The first time I got paid for getting my hands dirty in the arts was in 1974 as the assistant technical manager for the Perth Entertainment Centre. It is an 8000 seat, state of the art touring house that opened in ‘74. My main area of responsibility was the lighting department and our pride and joy was a second generation computer controlled lighting system. The MMS (Modular Memory System) was the size of your grandmother’s kitchen table with so many buttons and wheels that you needed a street directory to get around it.
But it revolutionized the theatrical lighting industry. The sequences and the effects you could create with this toy left the old manual systems languishing in the dark ages.
The last time I got my hands dirty on a lighting board was in the mid 90’s with a control system called The Tempest. As is the case with computers it was the size of a brief case with 2 keypads, 2 wheels and 10 times the capacity of the MMS.
The reason I mention this in a talk about photography is 2 fold. The first is that photography and lighting design are two sides of the one coin with photography having the added advantage of a permanent record. For all photographers to some extent are lighting designers even if it is just waiting for the “right” light for that landscape shot. The second is about acceptance, expectations and application.
Unlike the photography community which seems to be turning itself inside out over the issue, the entertainment industry welcomed the computer with open arms. To such an extent that today a rock ‘n roll performance without a high end light show is doomed to box office oblivion. A group like Who with their trademark sound and light spectacular have spawned concept bands that faithfully recreate their shows. The Who may no longer be, but their clones are still out there touring the audio visual phenomenon they pioneered.

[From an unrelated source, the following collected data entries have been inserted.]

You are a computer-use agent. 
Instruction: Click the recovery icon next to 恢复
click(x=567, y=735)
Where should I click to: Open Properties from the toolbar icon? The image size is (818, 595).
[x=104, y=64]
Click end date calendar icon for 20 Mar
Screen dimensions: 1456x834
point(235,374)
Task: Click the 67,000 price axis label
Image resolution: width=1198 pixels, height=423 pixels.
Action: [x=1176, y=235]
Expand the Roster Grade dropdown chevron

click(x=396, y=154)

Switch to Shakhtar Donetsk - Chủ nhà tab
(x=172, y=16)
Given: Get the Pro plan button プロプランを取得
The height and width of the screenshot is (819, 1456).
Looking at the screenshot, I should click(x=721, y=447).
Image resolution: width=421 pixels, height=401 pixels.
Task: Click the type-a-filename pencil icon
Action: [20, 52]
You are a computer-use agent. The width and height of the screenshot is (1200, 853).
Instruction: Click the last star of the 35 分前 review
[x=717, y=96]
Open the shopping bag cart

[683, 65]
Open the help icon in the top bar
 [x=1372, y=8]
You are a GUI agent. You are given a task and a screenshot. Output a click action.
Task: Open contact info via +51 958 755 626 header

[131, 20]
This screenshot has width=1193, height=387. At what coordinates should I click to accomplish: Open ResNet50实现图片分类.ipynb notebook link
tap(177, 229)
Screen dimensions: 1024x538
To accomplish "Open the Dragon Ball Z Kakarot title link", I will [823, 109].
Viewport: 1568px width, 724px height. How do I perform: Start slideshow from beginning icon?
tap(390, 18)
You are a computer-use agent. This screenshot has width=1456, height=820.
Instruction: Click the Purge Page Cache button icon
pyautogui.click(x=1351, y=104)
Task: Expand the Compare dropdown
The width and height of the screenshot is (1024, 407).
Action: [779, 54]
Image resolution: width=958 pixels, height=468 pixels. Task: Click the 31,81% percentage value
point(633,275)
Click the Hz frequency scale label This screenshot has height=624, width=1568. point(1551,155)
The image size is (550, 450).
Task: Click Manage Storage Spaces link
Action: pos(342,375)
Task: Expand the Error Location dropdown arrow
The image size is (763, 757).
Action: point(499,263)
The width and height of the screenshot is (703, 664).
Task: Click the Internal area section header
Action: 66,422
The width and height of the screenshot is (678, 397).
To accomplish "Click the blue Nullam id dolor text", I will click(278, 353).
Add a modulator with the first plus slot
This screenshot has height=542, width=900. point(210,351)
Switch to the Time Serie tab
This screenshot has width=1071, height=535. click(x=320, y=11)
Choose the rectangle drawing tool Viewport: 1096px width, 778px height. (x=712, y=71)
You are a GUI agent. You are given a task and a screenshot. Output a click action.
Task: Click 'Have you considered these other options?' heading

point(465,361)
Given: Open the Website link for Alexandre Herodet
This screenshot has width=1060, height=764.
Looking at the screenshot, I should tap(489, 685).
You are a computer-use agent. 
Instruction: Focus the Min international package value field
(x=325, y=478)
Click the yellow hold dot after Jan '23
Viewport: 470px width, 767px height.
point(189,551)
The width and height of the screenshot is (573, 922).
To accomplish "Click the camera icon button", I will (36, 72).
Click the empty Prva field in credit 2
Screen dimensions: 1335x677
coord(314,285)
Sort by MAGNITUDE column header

But it is not only rock ‘n roll, straight theatre has also embraced the power of the computer. I recall during the 1984 Festival of Perth working for the Louisville Theatre Company on their production of “Sisters in my House”. A highly dramatic piece about murder and mayhem that wouldn’t have looked out of place in Shakespeare’s repertoire. The original stateside production had a computerized lighting design. The Perth theatre where the production was shown had an old analogue lighting control system. To recreate the lighting design required 3 people working in a space designed for one to manipulate the levers of the manual system. We almost did it, but not quite, a couple of bits of the show had to be re-choreographed and about 20 lighting queues went out the window. The physical limitations of the equipment precluded the full realization of the vision.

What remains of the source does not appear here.